One of the most common mistakes we make is trying to leap back to the place they came from before we have studied the place we have them.

· When did they come here? You want a target year. If tax lists are available you can usually pin it down to the year

· *Was the place well settled when they came or did he pioneer here? (Find a county history)

· Do you know the route he took to get here? (county history may have hints – read the chapters that describe and name the first settlers)

· Do you know what part of the county he lived in? Township? (check census and find a township map) (Look at the county history for information on that township)

· Do you have any land information? Deeds that show neighbors or plat maps that put him in context with his neighborhood. Tax lists may also show these details.

· If this is an immigrant ancestor, do you have his date of arrival in America AND know when he came to this place?

· If this ancestor is in a town, can you locate a city directory? Use the big city directory database at Ancestry but also google your town, state and the terms city directory. Make a map at Google maps that shows where various family members are in the town / city.

Study the people in his cluster and start a list

If he says he is from New York:

* Is this a common migration? (check the 1850 census / a lot of people from this place in his township?)

· Write down neighbors who share the migration. Look at the page before and after on the 1850 census. You don’t have to record everyone in the family on your list – just the couple and anything else that might be noteworthy

example: Robertson, John b. 1812 New York wife Matilda b. 1814 New York

· Pay attention to naming patterns. If your family names girls Zerelda and there is one up the road add that family to your list.

· Do you have solid proof this grandpa was born in NY? Do you have more than one source that says so? If he died after the 1850 census, did he have children who lived to the 1880 where you can look at parent’s birthplace? Look at all of them.

· If he died before the 1850 census are there other probable family members who give their birthplace.

· Look at your documents – has anyone been a witness or appeared in records you have in this area? Can you find out where they say they were born? Pay attention to anyone born in NY or born in a state that might be on the way from NY to his new home. Add candidates to your list.

· Look at your groupsheets. Look at everyone your family intermarried with in this new place. If anyone was born in NY or their parents were born in NY add them to the list.

· Are there other people in this area who share your family’s surname? Can you find where they were from? Does it seem possible that they will be connected? Add them to the list.

How to use the cluster list to help you find place:

Take the names of interest and put them in the notes field of your tree

Look for them or their families in:

* the county history

* vital records like marriages or death records that record their place of birth

* online trees – evaluate carefully. Look for sources. Also, look to see if the geographic information is correct. If they say Allegheny Co. PA in 1770 check to see if it existed at that time.

While you are in online trees do a mother search. Ask it for anyone born in the county whose MOTHER had the same surname as your family.

Watch for patterns. Take people off your list that seem improbable.

Add notes to those that remain if something looks promising.

Place Problems

Remember boundaries changed. Not just county boundaries. State boundaries.

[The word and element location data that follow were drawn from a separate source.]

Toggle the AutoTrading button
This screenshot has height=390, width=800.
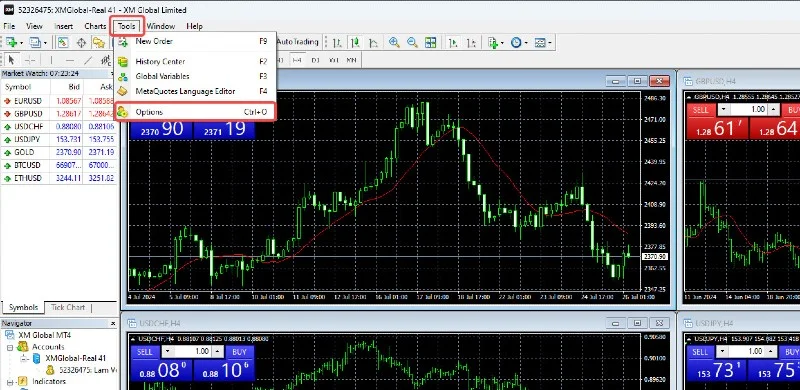298,42
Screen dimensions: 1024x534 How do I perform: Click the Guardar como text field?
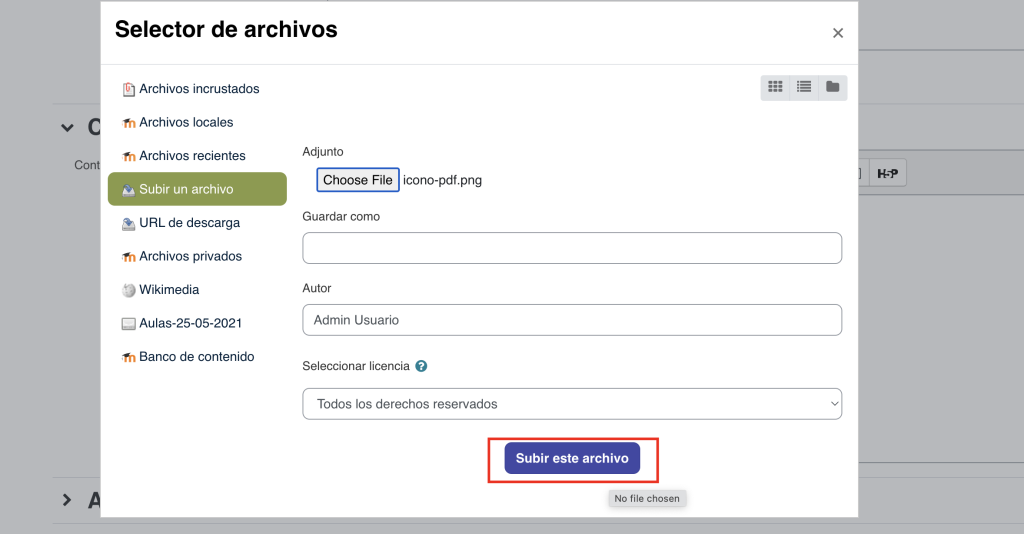[572, 248]
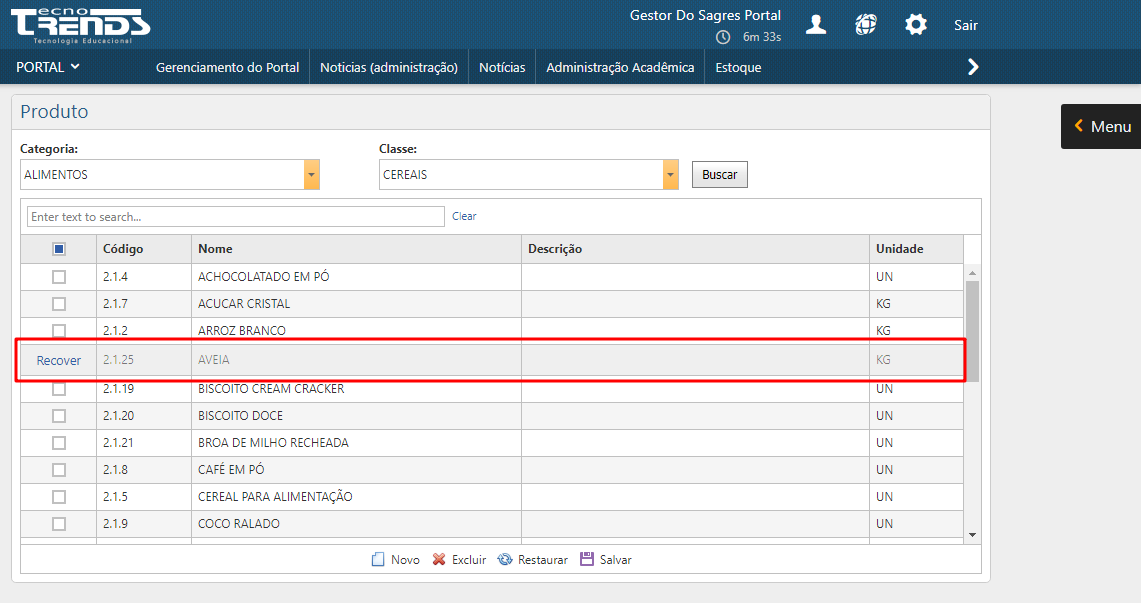Click the right arrow to scroll navigation
Viewport: 1141px width, 603px height.
point(973,67)
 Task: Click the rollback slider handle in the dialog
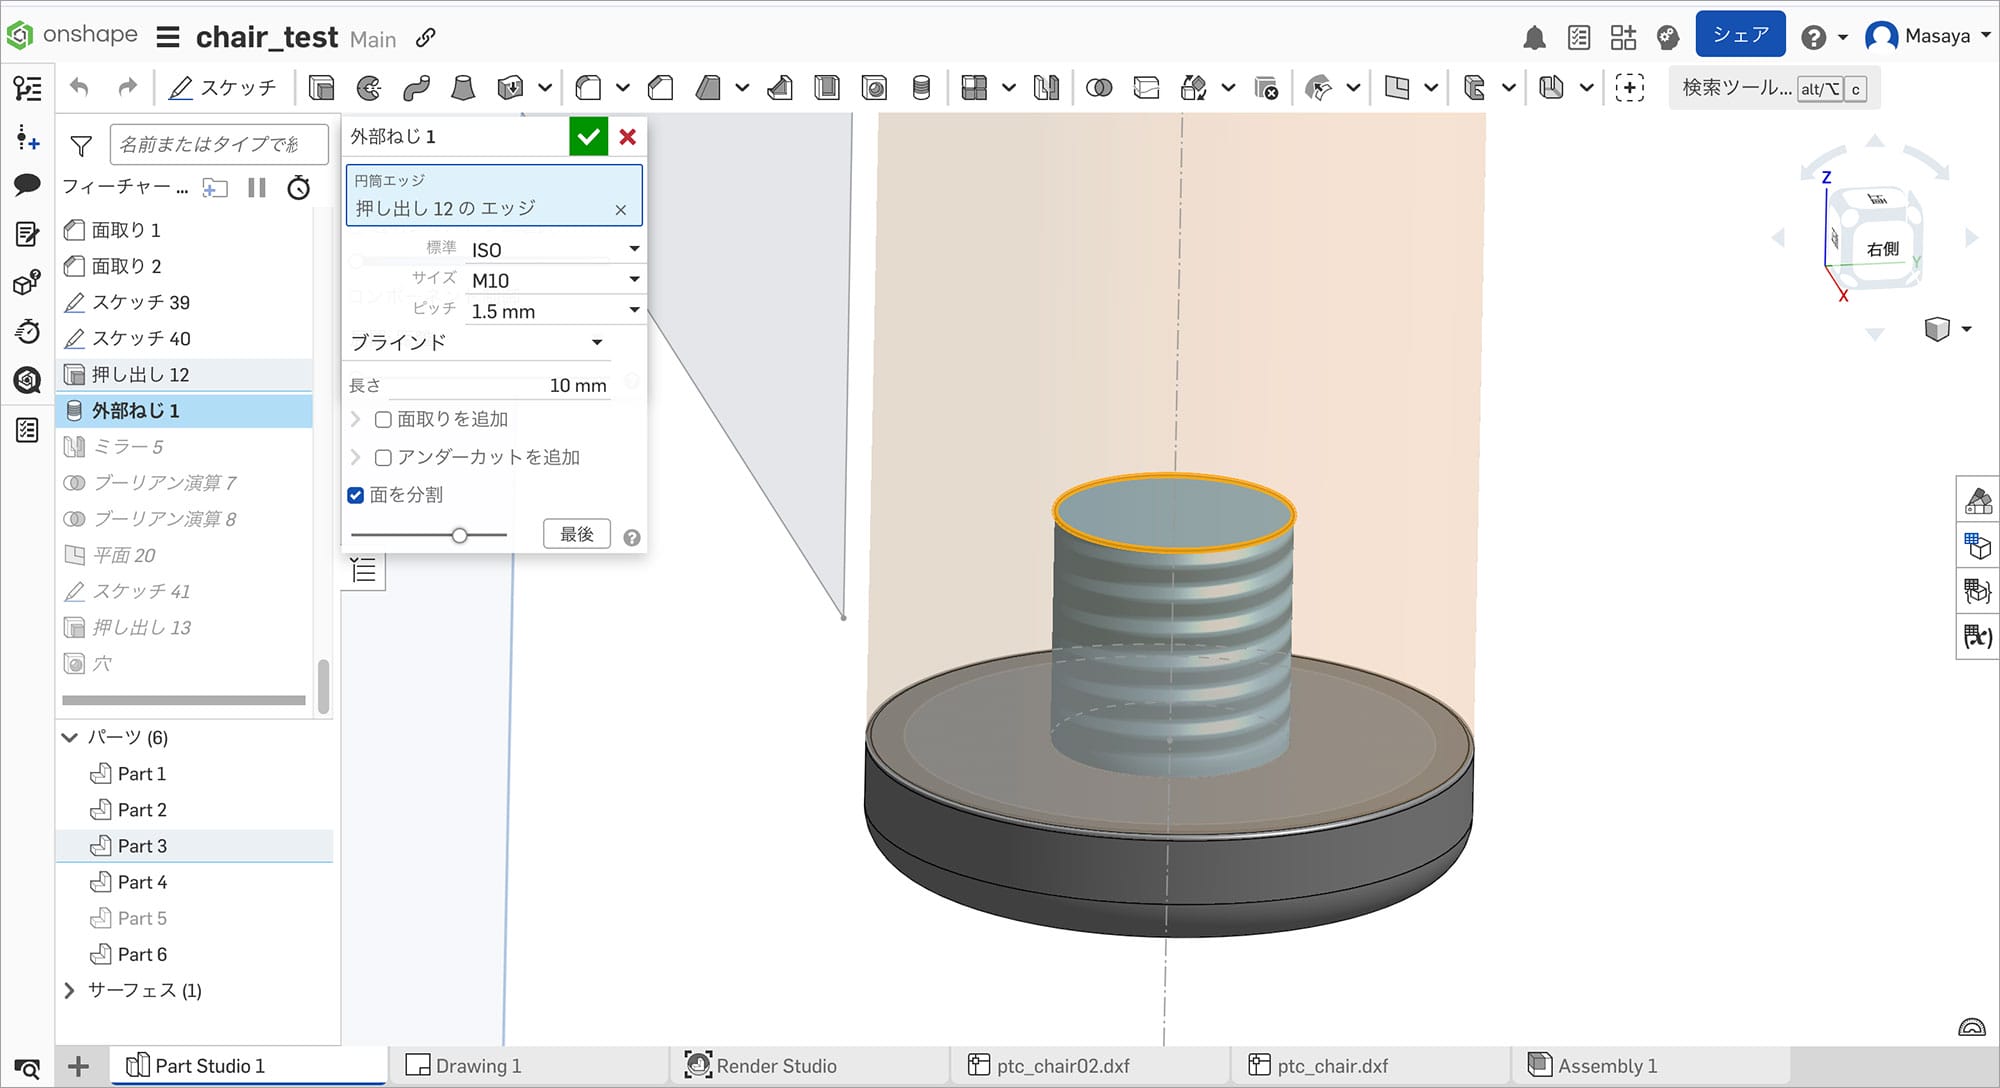tap(459, 536)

That ancestor that keeps giving a different birthplace. One of two strong possibilities:

1. The family was on the move so when he says NC then later TN and later still IN it is because the family migrated through all those places and people answering the census taker just aren’t sure

2. They had been on frontier where boundaries are fluid and they may not have been completely settled.

examples: The very northwest counties of Virginia (now WVA) were grouped under PA for a while and some of the families were dropping down into the western tip of Maryland so that they give all those places as a birthplace.

Kentucky began as part of Virginia. Tennessee as the western part of North Carolina.

large frontiers meant giant parent countries. If the county history says He was born in Augusta County, VA in 1765 numerous counties were later cut from Augusta County.